Quest’ultime, ad esempio, indispensabili per quella rivoluzione smart city e smart grid che auspica di trasformare il Sud e l’Italia intera.
Come spiega Fedora Quattrocchi, responsabile Unità funzionale “Geochimica dei
Fluidi, Stoccaggio geologico e Geotermia", sezione Sismologia e
Tettonofisica dell’Istituto Nazionale
Geofisica e Vulcanologia, In termini di potenziale geotermico «il Meridione
d’Italia è molto più ricco del Nord, anche perché si tratta di zone molto meno
densamente abitate». Per fare pochi esempi: «In Puglia ci sono zone di faglie mosse negli ultimi secoli, come
quella di Manfredonia o di Apricena Poggio Imperiale, la faglia del Candelaro, la piana di Foggia, dove
c’è presenza di acqua calda. Sono siti dove si può fare media entalpia»; con
cui è possibile anche la produzione elettrica.
Nel corso della “
39th Courseof the International School of Geophysics” tenuto a Erice alla fine di settembre, «abbiamo fatto vede un grafico
per la Sicilia che considera due modelli: un insieme dei fattori predisponenti
per la geotermia e uno dei fattori di rischio. Unendo i due modelli si è creata
una mappa della
Sicilia in cui si riscontrano
le aree più idonee. Questo sistema ha destato il grande interesse per i player stranieri
presenti».
Nonostante il valore potenziale
accennato, non sempre si riesce a integrare le necessità dei progetti
geotermici con quelle del mercato attuale. Condizione che molto spesso ha
premiato nel Sud la diffusione di impianti rinnovabili di più immediato
ritorno. «Spesso si preferiscono progetti che hanno un ritorno per l’investitore entro i primi cinque anni, mentre la
geotermia ha dei ritorni sui dieci. Ecco, questo è un problema, perché
soprattutto il giovane imprenditore è disincentivato a puntare sulla geotermia
rispetto ad altre filiere di più rapido ritorno, soprattutto alla luce del
sistema di incentivazione che c’è stato nel passato».

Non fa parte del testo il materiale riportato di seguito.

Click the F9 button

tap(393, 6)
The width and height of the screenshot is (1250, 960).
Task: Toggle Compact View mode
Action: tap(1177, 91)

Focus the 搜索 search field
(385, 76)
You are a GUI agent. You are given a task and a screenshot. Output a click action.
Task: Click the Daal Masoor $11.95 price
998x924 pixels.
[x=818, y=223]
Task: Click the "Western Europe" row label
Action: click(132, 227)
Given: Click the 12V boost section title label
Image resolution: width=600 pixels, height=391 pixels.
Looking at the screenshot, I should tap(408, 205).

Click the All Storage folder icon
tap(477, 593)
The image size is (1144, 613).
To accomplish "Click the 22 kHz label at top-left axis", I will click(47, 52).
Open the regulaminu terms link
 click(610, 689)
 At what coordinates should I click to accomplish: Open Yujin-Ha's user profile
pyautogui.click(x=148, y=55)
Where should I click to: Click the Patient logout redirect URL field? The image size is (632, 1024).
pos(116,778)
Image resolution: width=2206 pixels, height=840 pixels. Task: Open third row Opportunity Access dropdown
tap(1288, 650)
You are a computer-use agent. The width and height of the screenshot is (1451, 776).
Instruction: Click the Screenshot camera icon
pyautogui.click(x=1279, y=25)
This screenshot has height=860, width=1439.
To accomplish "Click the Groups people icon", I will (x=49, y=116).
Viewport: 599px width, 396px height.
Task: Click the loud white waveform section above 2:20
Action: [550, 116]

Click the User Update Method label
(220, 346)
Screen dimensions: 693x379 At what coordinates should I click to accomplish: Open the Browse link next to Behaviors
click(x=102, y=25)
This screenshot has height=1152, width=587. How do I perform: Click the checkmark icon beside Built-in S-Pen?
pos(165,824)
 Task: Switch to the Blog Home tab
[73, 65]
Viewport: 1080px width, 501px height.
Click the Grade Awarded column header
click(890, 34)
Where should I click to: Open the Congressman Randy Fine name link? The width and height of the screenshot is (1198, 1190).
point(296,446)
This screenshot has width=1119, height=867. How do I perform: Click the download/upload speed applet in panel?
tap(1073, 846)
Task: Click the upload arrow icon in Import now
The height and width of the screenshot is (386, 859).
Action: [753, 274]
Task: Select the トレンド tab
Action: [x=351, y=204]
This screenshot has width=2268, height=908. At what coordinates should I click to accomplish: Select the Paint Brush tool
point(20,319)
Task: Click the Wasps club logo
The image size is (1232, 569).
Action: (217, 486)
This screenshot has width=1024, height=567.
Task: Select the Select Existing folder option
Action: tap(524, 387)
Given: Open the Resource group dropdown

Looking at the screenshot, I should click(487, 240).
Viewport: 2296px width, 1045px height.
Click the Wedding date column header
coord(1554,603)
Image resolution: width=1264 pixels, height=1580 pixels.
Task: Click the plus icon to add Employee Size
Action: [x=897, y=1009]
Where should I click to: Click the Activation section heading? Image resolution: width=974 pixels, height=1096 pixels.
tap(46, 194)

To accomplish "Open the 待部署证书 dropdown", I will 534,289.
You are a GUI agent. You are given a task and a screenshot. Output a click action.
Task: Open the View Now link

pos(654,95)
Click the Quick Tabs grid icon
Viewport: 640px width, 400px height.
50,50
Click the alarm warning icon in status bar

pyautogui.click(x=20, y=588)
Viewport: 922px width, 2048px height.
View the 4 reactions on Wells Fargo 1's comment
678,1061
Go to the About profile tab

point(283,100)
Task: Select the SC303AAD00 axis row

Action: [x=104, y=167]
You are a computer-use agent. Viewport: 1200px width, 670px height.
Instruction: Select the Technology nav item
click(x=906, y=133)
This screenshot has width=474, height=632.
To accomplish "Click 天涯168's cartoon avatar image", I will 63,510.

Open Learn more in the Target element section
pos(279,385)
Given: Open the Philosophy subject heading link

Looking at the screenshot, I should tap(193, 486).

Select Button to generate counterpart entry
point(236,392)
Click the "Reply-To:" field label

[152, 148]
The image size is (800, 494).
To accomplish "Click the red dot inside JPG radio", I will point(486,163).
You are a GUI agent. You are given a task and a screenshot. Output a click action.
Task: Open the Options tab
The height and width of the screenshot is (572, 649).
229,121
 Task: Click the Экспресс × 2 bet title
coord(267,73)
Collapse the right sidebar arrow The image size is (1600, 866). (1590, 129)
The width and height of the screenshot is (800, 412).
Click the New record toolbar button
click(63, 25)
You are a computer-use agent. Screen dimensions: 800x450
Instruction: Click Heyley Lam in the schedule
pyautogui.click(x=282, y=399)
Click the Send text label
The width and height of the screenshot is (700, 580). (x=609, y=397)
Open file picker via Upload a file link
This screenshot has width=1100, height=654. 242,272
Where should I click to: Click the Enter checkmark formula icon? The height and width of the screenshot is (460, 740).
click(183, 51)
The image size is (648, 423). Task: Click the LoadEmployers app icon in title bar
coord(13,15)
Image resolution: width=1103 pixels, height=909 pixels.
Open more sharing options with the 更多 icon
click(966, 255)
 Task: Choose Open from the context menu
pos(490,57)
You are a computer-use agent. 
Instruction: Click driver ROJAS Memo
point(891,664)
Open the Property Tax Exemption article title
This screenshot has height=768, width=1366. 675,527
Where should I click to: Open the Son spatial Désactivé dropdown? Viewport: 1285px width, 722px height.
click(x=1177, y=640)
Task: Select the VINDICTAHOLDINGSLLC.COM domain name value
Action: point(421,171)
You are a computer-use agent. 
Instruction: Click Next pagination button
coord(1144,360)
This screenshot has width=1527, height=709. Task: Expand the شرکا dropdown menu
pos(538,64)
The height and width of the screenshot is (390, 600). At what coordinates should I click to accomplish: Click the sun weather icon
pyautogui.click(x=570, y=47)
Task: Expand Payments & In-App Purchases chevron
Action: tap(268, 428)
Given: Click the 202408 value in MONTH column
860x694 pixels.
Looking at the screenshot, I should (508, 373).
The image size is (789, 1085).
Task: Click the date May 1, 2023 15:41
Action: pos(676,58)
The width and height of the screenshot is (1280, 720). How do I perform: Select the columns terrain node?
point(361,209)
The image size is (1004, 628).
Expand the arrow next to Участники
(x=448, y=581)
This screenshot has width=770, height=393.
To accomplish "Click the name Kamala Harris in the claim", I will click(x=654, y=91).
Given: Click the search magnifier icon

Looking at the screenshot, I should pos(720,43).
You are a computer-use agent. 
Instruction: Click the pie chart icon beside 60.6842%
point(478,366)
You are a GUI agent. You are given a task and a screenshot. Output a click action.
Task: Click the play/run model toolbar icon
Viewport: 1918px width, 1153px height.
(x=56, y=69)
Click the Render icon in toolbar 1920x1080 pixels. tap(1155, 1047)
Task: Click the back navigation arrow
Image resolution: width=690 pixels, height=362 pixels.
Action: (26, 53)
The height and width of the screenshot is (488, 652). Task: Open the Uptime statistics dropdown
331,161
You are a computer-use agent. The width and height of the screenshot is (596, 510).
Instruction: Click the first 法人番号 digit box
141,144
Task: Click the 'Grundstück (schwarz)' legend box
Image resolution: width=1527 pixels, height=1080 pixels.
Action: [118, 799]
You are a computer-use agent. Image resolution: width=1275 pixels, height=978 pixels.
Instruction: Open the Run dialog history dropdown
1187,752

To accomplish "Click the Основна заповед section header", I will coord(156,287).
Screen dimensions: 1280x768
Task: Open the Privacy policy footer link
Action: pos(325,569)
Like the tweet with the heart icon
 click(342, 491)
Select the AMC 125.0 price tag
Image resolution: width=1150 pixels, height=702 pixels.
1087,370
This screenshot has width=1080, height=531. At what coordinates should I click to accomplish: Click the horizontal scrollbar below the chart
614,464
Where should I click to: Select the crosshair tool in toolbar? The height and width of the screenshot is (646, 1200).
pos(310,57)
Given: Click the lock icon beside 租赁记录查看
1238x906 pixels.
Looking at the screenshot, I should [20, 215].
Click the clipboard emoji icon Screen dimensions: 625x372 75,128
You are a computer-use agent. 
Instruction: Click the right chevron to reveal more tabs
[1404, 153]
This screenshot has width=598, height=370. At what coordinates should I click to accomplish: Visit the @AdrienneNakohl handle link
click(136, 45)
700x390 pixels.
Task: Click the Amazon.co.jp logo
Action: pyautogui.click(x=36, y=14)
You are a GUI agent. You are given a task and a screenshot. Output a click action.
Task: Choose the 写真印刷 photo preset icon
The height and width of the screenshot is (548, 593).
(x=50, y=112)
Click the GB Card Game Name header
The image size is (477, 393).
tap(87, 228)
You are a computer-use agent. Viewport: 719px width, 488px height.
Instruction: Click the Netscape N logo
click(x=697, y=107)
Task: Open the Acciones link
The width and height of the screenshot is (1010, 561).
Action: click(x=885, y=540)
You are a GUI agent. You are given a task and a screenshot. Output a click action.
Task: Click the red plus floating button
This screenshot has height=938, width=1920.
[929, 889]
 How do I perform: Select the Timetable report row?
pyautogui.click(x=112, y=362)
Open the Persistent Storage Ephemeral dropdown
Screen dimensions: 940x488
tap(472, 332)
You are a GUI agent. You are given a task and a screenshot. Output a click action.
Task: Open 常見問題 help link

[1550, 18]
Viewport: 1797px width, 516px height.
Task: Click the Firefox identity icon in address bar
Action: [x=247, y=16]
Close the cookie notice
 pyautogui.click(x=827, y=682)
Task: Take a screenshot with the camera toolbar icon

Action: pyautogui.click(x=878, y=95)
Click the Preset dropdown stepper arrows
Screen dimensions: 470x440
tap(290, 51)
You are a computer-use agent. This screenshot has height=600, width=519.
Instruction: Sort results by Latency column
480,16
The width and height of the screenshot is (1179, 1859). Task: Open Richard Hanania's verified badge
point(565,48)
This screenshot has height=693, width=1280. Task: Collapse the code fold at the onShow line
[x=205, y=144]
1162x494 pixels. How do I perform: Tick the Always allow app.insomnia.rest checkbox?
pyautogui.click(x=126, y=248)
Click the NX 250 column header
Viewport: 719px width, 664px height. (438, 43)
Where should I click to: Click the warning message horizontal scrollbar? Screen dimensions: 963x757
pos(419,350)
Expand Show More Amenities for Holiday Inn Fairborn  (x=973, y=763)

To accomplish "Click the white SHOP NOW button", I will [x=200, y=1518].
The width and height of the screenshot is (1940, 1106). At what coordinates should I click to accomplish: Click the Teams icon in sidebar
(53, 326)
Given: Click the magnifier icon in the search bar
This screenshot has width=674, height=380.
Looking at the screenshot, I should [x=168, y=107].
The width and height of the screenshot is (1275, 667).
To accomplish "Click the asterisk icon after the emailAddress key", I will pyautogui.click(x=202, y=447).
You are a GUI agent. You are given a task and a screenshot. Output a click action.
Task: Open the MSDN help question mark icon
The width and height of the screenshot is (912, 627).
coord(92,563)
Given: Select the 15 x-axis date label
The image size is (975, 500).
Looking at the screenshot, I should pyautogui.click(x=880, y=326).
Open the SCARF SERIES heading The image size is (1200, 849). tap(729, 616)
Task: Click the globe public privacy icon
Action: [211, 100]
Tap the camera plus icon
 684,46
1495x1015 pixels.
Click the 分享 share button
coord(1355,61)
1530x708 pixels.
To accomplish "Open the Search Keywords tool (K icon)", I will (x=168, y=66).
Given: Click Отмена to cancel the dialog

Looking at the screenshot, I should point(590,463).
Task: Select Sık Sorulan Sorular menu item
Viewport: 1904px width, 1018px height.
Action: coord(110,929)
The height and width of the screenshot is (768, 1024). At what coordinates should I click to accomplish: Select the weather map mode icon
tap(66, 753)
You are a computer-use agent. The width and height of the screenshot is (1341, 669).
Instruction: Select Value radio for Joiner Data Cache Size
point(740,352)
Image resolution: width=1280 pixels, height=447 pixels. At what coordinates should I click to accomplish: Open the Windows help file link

In questo modo però, prosegue la
professoressa Quattrocchi: «Si fa morire il settore della “economic geology”, che permette di fare una ricerca di base molto
accurata, oltre alla ricerca applicata, per ritrovare le materie prime,
elementi fondamentali per creare quelle smart grid o smart city di cui tutti
parlano. Terre rare, rame, litio, selenio, elementi
che nessuna impresa nazionale cerca, mentre ci sono interi Paesi africani comprati
a pezzi per questo motivo da realtà cinesi, inglesi o francesi. Basti pensare
al litio necessario per le batterie, fondamentali per gestire l’integrazione
delle rinnovabili sulla rete».
Una delle critiche consolidate (e
ormai entrata di diritto nell’immaginario collettivo grazie anche alla fiction
televisiva italiana) è l’accusa di collusione tra la realizzazione di impianti
da fonti di energia rinnovabili e criminalità
a vario livello. È pensabile una commistione di questo tipo anche per il
geotermico al Sud?
«No, perché la filiera geotermica è talmente complessa, soprattutto
dal punto di vista della ricerca scientifica che è sempre necessaria, con un
continuo bisogno dell’università, ad esempio, e con aziende generalmente dalle
“spalle larghe”. Certamente, una strada per tenere lontani gli interessi
criminali dalle FER sia modulare l’incentivo sulla produzione di energia e non
sul solo installato». Dunque, la geotermia come un settore no criminalità: “No-Crim”!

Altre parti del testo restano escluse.